## Article
•••

[note3]Les quinze ans de son label approchant, le légendaire Marshall Bruce Mathers III a jugé bon de sortir pour l’occasion Shady XV, un double album attendu pour le 24 novembre. Un premier disque retracera les morceaux ayant marqué le label tandis qu’un second, plus novateur, regroupera quelques titres des artistes qui y sont signés ainsi que de nouvelles saveurs distillées par Eminem.

Nous avons eu la chance de nous procurer le projet en avance, et, tout en ménageant suffisamment de suspens pour que chacun puisse pleinement en savourer le contenu, voici ce que nous en avons pensé :

 

Disque X

Puisque c’est davantage le label que son instigateur qui est à l’honneur, autant en rappeler les principaux protagonistes présents sur le projet :

Slaughterhouse, formé en 2008 et comportant Royce da 5’9’’, également membre de Bad Meets Evil. On se souvient de leur présence au Stade de France pour le concert exceptionnel d’Eminem à l’été 2013.

Yelawolf, rappeur de 34 ans, sur le point de sortir un troisième album studio en collaboration avec Big K.R.I.T.

– On retrouve également D12, groupe dans lequel se trouvaient Eminem ainsi que Proof avant le décès tragique de ce dernier.

Shady XV commence par un morceau éponyme, avec en fond un écho de pop américaine couplé à un rythme très marqué sur lequel le MC de Détroit ne tarde pas à débiter follement. On préfère vous prévenir : la technicité de ce premier disque s’avère impressionnante.

Le ton est donné d’entrée grâce à un retentissant : « Been rapin’ so long I’ve been killin this shit ». Eminem n’a donc rien à prouver.

Malgré ce flow très technique, presque haché, qui le caractérise depuis son dernier album, cette entrée en matière nous inspire quelques bouffées de nostalgie : le court cut de Fack (Curtain Call : The Hits) tout d’abord, puis la fin du morceau, exécutée a capella, qui endosse des faux airs d’8 Mile lors de la battle finale « Cut The Track Off ».

On relève donc presque immédiatement la touche très contemporaine qui sera donnée à l’album, et malgré quelques références au passé, l’artiste semble assumer la tonalité de son album dès le début.

Psychopath Killer, deuxième titre comporte des scratchs de la voix de Dr Dre, allusion directe à l’ascension de Slim Shady.

Le son suivant, Die Alone, allie un refrain chanté donnant un côté très émotionnel contrastant avec le flow volontairement très dur d’Eminem. Il illustre un modèle que le rappeur s’est attaché à développer depuis Recovery avec la présence de voix féminines.

Le quatrième morceau, Vegas, est assuré par Bad Meets Evil, un duo créé en 1998 entre Eminem et Royce da 5’9″. L’instru paraît sombre, et on pourrait lui prêter des accents de certains titres de D12. Quoi qu’il en soit, c’est un réel exercice de style développé tout en puissance par la paire de Détroit : 5 minutes durant lesquelles Em’ délivre ses lyrics en passant d’un débit effréné à un flow davantage saccadé pour terminer à contretemps.

•••

## Données sources
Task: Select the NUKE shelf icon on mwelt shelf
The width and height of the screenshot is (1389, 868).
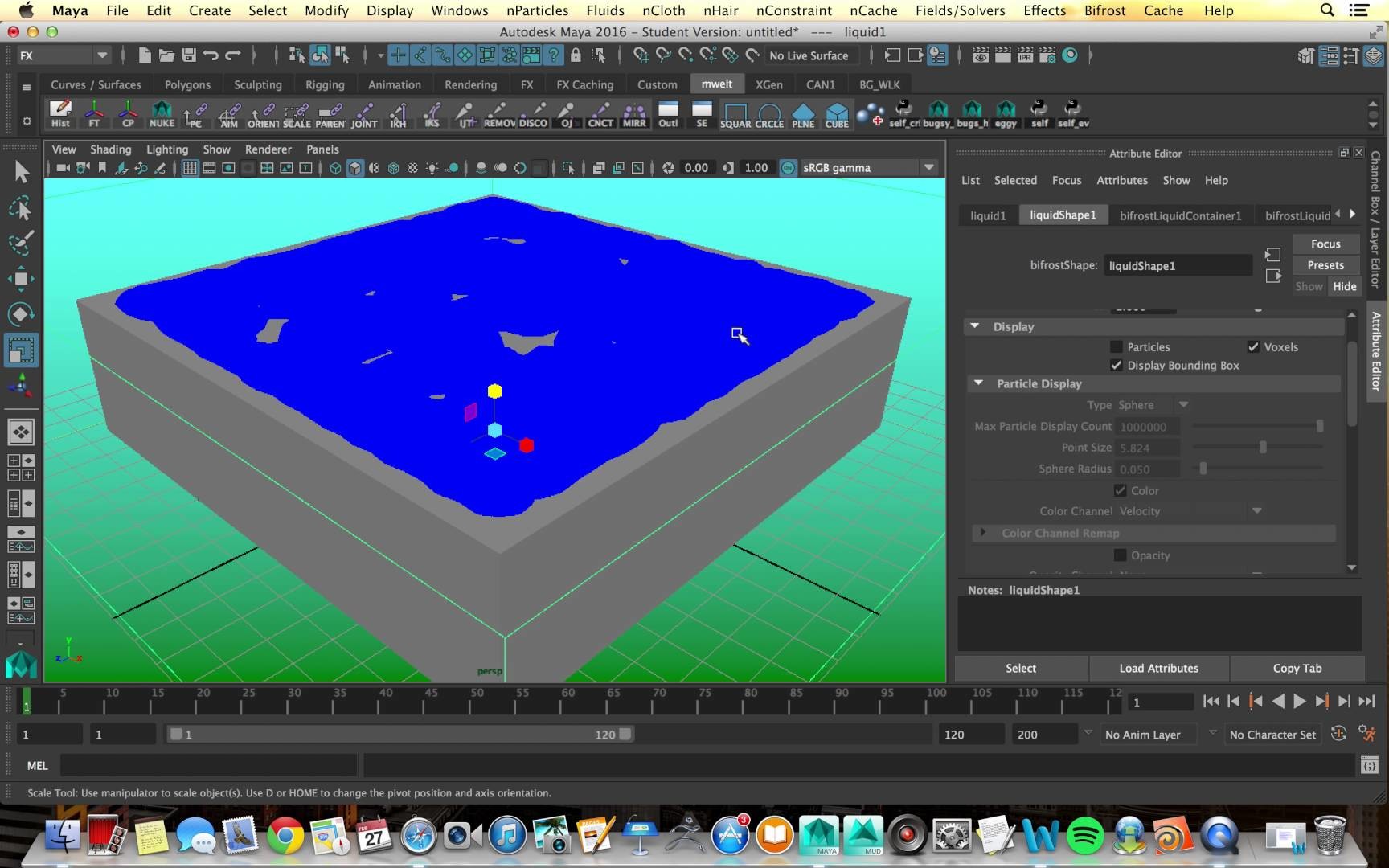Action: [162, 113]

•••

## Exercices
- A) D'après l'article, en quelle année le duo Bad Meets Evil a-t-il été créé ?
- B) Recopiez fidèlement le passage de l'article qui va de « On relève donc » à « de voix féminines. », ces deux extrémités comprises.

## Réponses attendues
- A) En 1998.

- B)
On relève donc presque immédiatement la touche très contemporaine qui sera donnée à l’album, et malgré quelques références au passé, l’artiste semble assumer la tonalité de son album dès le début.

Psychopath Killer, deuxième titre comporte des scratchs de la voix de Dr Dre, allusion directe à l’ascension de Slim Shady.

Le son suivant, Die Alone, allie un refrain chanté donnant un côté très émotionnel contrastant avec le flow volontairement très dur d’Eminem. Il illustre un modèle que le rappeur s’est attaché à développer depuis Recovery avec la présence de voix féminines.